PROBLEM DESCRIPTION: I need every line of the material below that includes the string "link".

START DATA RECORDS

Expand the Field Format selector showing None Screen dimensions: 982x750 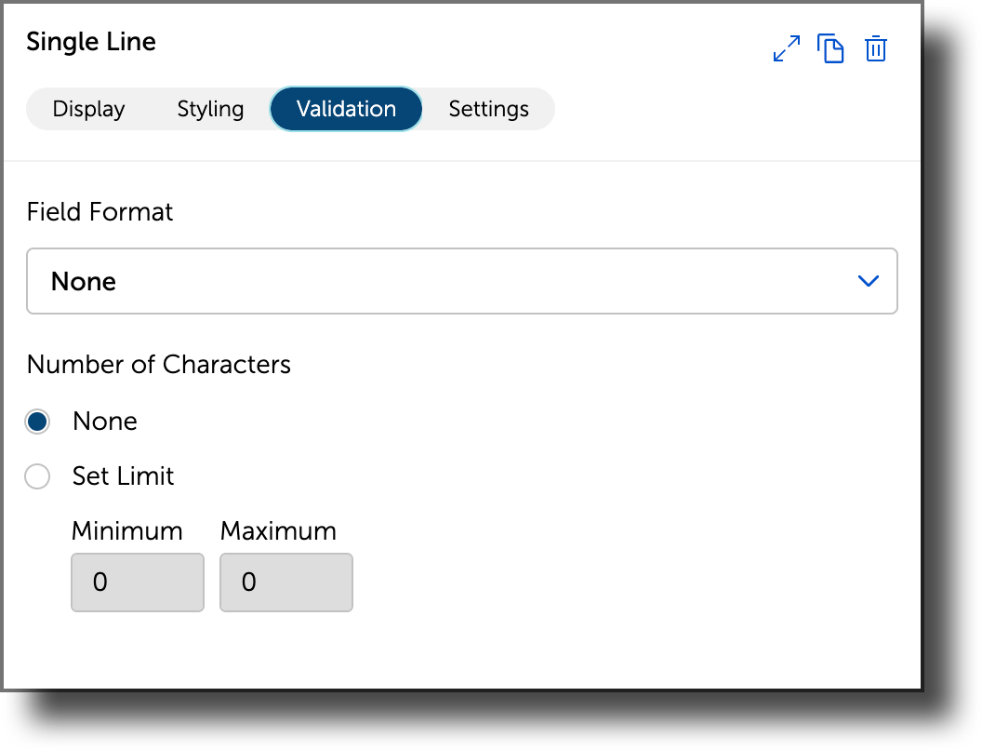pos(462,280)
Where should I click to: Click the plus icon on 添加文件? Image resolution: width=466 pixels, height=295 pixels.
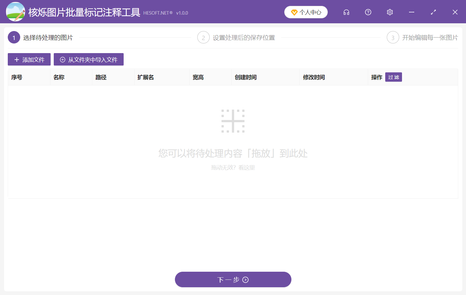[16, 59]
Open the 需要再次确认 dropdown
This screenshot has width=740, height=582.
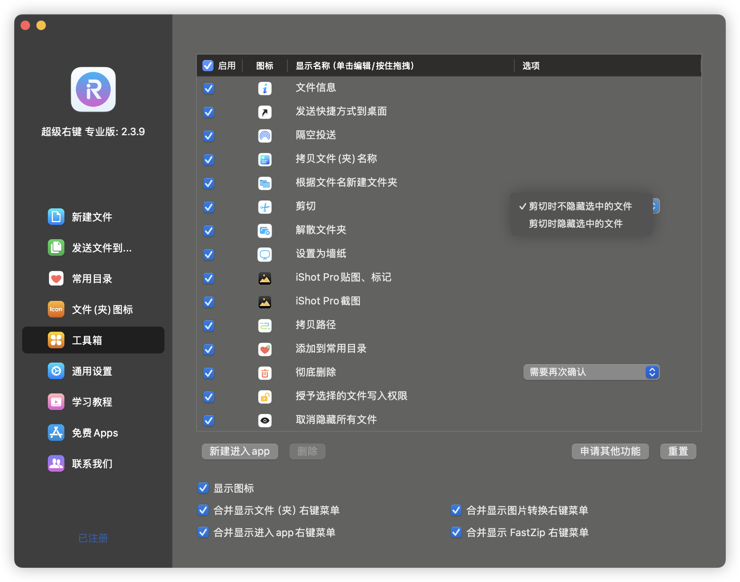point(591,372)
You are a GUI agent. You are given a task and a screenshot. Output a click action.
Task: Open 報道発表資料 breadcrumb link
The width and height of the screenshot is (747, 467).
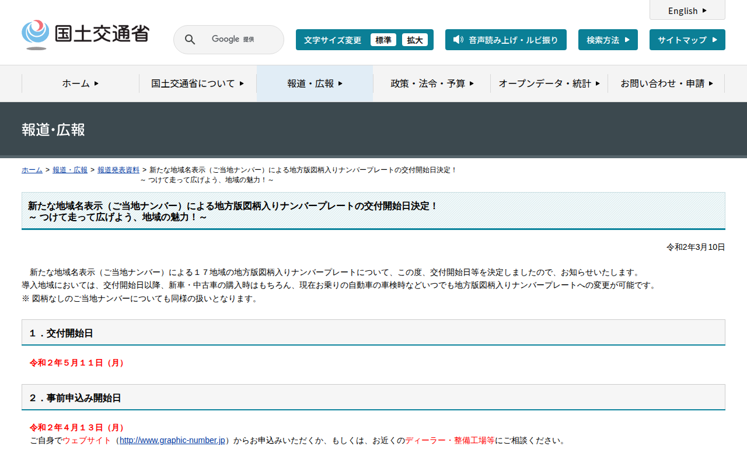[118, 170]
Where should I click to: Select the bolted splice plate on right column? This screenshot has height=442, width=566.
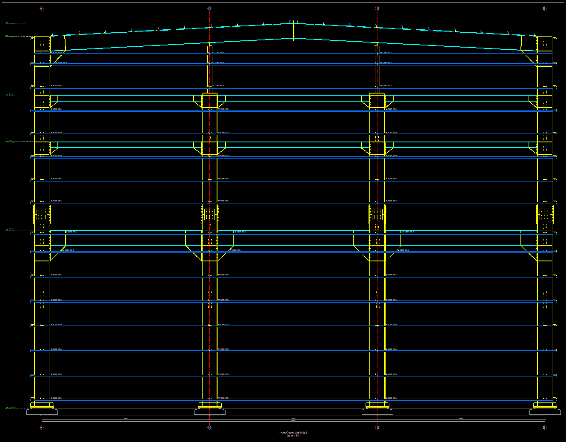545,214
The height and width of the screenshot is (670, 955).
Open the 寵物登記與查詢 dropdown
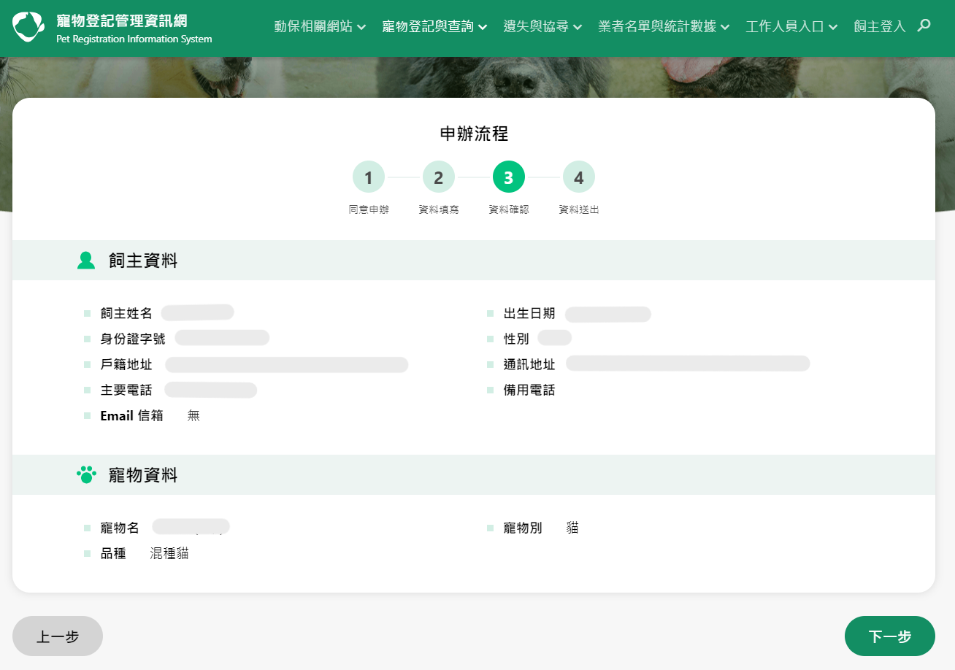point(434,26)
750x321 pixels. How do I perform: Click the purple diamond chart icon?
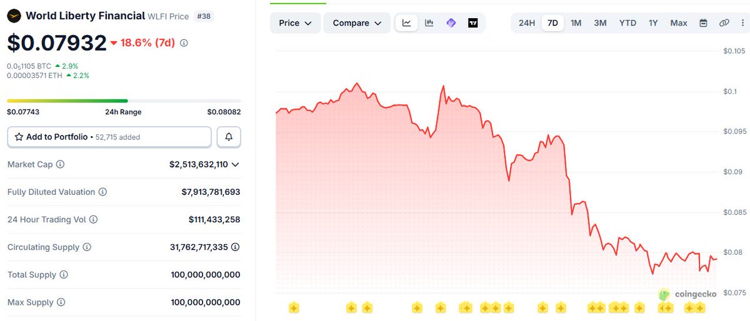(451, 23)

END DATA RECORDS
START DATA RECORDS

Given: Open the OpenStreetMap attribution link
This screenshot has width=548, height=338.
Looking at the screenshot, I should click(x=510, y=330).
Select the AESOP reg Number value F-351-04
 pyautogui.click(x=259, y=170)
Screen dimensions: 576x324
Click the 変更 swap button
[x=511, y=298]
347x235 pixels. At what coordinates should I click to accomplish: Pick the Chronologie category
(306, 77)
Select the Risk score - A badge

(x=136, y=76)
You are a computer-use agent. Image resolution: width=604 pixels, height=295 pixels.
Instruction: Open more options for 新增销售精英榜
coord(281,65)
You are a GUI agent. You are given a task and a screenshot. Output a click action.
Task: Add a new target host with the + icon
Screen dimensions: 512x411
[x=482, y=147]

END DATA RECORDS

OUTPUT BELOW:
Task: Open 報道発表資料 breadcrumb link
Given: Open the OpenStreetMap attribution link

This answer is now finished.